> SHORT EXERCISE: Can you update the records from the line that has "What do you see at coordinates (389, 406)" through the line that has "the static text label displaying", changing "Image resolution" to "Screenshot size" and keeping everything else unchanged? Return only those lines.

> PROVIDED RECORDS:
..........
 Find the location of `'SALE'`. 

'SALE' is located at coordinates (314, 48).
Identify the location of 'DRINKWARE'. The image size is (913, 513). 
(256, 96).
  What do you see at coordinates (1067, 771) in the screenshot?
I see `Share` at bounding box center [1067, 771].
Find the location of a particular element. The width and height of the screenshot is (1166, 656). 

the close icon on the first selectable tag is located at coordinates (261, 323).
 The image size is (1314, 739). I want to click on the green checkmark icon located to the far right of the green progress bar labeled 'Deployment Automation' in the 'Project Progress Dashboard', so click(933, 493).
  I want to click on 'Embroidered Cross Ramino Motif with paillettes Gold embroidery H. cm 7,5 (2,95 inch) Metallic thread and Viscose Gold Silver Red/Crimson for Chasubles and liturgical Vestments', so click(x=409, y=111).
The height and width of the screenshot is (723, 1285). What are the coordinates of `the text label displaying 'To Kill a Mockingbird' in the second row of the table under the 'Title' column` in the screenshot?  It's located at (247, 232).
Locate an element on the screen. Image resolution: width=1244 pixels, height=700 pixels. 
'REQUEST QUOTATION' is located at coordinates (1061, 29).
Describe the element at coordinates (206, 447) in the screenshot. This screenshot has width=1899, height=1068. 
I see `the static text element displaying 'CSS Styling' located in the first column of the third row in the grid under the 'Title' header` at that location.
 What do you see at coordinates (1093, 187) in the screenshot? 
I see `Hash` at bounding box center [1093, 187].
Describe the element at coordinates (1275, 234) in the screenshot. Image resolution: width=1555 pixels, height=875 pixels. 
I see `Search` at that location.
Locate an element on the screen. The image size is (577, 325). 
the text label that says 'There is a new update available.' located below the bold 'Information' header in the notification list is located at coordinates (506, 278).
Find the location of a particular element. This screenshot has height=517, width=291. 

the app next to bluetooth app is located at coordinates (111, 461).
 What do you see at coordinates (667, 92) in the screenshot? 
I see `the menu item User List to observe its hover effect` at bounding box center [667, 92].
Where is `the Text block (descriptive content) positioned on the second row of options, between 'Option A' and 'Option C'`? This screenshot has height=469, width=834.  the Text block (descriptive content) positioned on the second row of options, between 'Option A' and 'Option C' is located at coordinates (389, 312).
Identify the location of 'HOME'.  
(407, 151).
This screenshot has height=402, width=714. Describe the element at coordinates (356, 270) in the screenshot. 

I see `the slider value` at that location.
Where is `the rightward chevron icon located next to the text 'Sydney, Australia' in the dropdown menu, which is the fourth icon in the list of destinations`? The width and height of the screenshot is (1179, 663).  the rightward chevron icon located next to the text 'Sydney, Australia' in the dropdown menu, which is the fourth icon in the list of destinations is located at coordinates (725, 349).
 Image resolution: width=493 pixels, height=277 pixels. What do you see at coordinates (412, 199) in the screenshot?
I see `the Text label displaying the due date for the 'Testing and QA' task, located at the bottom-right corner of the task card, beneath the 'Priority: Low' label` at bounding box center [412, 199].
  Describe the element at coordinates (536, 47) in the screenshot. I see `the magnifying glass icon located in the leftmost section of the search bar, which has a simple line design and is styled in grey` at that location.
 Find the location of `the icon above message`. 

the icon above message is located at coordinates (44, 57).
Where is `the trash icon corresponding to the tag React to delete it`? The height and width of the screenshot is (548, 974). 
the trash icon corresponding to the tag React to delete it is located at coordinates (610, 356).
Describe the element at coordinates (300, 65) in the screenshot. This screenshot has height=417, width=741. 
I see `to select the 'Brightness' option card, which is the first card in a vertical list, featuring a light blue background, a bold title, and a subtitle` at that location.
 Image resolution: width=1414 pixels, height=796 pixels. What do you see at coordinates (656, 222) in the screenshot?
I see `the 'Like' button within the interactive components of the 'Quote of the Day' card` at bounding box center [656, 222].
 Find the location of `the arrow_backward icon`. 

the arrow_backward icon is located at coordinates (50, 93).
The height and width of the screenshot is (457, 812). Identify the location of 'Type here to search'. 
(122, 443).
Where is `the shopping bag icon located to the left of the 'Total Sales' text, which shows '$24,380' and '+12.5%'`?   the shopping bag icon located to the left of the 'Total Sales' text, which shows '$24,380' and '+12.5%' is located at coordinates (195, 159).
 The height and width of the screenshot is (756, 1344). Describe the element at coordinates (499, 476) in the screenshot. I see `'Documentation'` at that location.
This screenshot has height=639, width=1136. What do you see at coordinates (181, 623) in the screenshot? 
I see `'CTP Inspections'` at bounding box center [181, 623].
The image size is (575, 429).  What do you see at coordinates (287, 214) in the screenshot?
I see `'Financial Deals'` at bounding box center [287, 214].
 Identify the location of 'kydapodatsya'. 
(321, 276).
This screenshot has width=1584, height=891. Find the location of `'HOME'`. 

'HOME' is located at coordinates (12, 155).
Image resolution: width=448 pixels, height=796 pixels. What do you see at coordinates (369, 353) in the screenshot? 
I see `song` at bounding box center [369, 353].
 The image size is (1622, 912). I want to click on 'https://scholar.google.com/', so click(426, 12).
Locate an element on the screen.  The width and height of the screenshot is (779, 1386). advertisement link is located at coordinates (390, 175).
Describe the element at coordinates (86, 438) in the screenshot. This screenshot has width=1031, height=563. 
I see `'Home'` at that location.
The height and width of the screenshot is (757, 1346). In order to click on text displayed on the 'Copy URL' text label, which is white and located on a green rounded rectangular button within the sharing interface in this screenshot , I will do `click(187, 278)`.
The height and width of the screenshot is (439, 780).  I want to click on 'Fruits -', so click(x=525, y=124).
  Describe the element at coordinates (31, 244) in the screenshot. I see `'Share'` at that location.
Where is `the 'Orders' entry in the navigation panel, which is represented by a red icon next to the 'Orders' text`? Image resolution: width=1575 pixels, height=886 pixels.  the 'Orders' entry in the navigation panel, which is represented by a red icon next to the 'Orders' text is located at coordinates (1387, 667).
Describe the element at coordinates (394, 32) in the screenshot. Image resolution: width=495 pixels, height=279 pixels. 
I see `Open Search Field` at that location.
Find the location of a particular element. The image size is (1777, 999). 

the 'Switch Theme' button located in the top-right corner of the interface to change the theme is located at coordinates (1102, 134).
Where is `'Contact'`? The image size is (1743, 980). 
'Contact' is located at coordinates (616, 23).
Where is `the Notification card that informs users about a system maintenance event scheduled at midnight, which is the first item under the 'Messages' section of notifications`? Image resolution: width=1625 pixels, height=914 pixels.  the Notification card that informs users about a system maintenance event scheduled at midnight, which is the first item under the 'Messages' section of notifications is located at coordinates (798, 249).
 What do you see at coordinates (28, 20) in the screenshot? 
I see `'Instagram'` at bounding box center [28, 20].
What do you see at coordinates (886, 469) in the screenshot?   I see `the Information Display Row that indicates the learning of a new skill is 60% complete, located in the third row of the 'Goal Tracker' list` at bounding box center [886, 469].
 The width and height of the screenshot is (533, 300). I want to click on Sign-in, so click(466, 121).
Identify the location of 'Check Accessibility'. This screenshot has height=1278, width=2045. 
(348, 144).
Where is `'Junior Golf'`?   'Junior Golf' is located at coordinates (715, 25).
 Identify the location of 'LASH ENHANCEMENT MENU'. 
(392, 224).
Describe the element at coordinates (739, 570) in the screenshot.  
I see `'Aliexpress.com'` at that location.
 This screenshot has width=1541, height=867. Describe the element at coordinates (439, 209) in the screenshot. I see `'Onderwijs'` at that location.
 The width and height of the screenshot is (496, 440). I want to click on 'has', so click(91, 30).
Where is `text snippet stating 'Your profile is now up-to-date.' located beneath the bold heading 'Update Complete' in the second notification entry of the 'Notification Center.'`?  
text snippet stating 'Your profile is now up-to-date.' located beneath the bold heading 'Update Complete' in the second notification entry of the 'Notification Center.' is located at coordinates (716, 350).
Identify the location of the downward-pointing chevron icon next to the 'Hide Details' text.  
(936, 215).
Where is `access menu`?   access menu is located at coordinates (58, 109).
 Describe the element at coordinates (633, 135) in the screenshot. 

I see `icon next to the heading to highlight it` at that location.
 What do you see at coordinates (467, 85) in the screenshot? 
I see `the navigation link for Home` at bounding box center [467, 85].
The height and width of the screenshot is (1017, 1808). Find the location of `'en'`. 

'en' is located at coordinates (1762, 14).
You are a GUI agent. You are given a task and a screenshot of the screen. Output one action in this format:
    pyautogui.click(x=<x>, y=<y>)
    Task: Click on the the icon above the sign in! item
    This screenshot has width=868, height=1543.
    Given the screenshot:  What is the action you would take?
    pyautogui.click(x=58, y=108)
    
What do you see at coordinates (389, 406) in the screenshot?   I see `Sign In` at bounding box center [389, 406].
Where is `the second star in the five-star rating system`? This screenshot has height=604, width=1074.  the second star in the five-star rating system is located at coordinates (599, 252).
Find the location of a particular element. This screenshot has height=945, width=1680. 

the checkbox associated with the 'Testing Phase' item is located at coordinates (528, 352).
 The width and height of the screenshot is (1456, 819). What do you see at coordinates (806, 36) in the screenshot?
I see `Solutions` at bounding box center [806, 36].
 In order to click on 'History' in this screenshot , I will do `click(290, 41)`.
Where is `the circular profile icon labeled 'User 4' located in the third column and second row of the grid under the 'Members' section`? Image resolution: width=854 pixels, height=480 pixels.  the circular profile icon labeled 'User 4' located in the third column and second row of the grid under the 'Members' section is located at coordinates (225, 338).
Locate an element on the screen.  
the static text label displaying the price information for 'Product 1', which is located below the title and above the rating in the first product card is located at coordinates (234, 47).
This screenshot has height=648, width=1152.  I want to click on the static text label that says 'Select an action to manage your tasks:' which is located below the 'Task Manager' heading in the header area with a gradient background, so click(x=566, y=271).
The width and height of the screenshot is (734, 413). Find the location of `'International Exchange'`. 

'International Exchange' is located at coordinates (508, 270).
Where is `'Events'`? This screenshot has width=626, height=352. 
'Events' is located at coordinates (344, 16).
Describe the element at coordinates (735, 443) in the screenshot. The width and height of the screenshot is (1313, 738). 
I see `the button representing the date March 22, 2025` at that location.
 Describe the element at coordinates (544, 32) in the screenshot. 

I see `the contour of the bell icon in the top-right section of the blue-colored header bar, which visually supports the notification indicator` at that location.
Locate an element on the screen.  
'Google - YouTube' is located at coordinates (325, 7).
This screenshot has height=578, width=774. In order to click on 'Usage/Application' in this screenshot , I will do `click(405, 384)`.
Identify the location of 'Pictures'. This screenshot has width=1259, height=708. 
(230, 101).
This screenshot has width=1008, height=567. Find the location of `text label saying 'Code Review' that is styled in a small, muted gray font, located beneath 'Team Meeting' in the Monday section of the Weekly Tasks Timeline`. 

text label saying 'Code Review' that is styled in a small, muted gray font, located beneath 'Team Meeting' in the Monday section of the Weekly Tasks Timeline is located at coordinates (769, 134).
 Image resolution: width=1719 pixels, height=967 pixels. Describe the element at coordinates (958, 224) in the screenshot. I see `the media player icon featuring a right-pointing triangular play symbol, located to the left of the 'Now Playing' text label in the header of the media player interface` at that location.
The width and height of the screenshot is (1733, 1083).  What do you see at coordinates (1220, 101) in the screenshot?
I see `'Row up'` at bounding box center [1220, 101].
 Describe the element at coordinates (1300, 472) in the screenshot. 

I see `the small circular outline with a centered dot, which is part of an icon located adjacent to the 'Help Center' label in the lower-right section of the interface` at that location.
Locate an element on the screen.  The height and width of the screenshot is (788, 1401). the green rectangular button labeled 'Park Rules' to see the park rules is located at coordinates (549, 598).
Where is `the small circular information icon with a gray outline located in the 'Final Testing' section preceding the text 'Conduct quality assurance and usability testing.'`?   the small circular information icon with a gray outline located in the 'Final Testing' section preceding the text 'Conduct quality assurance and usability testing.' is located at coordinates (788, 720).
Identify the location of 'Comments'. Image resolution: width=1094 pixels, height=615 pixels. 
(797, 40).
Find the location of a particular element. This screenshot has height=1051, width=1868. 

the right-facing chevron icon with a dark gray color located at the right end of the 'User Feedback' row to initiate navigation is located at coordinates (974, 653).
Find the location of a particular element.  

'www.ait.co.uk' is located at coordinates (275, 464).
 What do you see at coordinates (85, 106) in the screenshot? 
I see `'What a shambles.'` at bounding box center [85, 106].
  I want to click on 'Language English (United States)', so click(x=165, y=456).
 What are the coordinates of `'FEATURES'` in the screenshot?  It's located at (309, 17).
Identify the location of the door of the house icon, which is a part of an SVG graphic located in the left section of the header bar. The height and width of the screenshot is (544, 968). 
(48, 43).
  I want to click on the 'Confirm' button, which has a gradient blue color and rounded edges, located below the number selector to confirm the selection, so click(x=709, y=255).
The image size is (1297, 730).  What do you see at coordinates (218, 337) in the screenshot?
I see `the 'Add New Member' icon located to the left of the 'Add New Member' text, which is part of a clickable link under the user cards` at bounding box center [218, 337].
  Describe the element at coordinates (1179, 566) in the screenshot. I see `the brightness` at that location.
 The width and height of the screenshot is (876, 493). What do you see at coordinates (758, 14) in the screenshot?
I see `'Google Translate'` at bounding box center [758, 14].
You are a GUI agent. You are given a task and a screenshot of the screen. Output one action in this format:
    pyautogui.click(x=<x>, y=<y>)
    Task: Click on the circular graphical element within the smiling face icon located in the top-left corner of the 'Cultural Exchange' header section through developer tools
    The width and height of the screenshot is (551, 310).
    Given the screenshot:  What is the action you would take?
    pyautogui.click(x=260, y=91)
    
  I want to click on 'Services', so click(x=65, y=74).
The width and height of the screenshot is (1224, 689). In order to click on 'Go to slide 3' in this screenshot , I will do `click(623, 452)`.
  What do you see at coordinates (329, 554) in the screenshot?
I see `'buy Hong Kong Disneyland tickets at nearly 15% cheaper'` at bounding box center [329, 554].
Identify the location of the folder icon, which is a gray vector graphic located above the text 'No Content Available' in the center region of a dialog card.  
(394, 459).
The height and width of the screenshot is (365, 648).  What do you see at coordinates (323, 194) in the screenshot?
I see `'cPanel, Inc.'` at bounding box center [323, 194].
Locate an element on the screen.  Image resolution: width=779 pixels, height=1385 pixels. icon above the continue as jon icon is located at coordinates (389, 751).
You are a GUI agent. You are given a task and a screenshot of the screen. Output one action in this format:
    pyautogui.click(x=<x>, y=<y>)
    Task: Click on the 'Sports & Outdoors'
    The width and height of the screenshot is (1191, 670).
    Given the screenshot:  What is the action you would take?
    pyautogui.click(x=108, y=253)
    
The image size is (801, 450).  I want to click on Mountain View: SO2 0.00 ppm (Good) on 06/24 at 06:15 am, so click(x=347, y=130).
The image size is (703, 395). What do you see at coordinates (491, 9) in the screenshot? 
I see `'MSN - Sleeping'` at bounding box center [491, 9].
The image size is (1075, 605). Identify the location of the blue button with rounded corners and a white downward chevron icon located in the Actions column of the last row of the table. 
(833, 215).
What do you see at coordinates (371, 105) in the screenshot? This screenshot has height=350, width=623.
..........
> TASK SOLUTION:
What do you see at coordinates (389, 406) in the screenshot?   I see `Sign In` at bounding box center [389, 406].
Where is `the second star in the five-star rating system`? This screenshot has height=604, width=1074.  the second star in the five-star rating system is located at coordinates (599, 252).
Find the location of a particular element. This screenshot has height=945, width=1680. 

the checkbox associated with the 'Testing Phase' item is located at coordinates (528, 352).
 The width and height of the screenshot is (1456, 819). What do you see at coordinates (806, 36) in the screenshot?
I see `Solutions` at bounding box center [806, 36].
 In order to click on 'History' in this screenshot , I will do `click(290, 41)`.
Where is `the circular profile icon labeled 'User 4' located in the third column and second row of the grid under the 'Members' section`? Screenshot size: width=854 pixels, height=480 pixels.  the circular profile icon labeled 'User 4' located in the third column and second row of the grid under the 'Members' section is located at coordinates (225, 338).
Locate an element on the screen.  
the static text label displaying the price information for 'Product 1', which is located below the title and above the rating in the first product card is located at coordinates (234, 47).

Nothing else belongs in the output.